*EXERCISE BRIEF:*
Repeat the records exactly, minus the pictures.

*DATA IN THIS EXERCISE:*

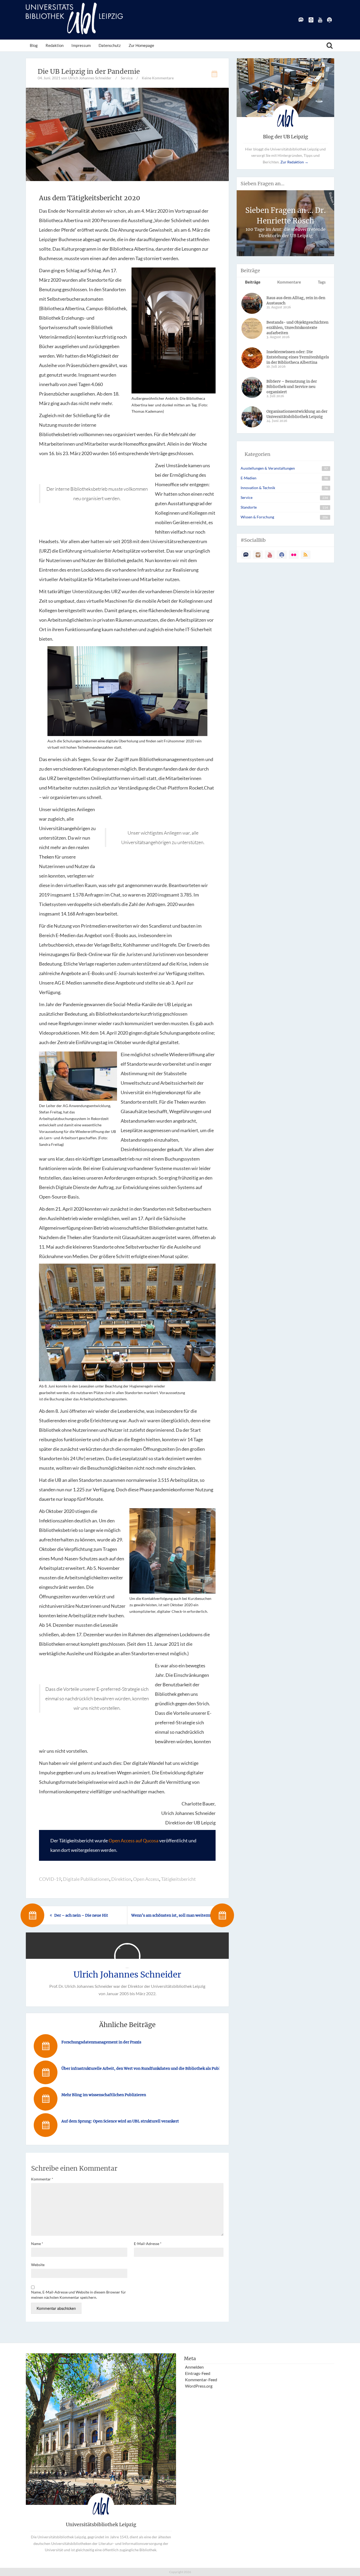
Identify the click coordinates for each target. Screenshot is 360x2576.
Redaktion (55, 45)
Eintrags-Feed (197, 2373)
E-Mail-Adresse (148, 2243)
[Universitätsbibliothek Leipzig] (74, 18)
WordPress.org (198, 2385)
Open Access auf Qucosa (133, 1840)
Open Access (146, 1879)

*SOLUTION TO THIS PROBLEM:*
Identify the click coordinates for each target. Screenshot is 360x2576.
Redaktion (55, 45)
Eintrags-Feed (197, 2373)
E-Mail-Adresse (148, 2243)
[Universitätsbibliothek Leipzig] (74, 18)
WordPress.org (198, 2385)
Open Access auf Qucosa (133, 1840)
Open Access (146, 1879)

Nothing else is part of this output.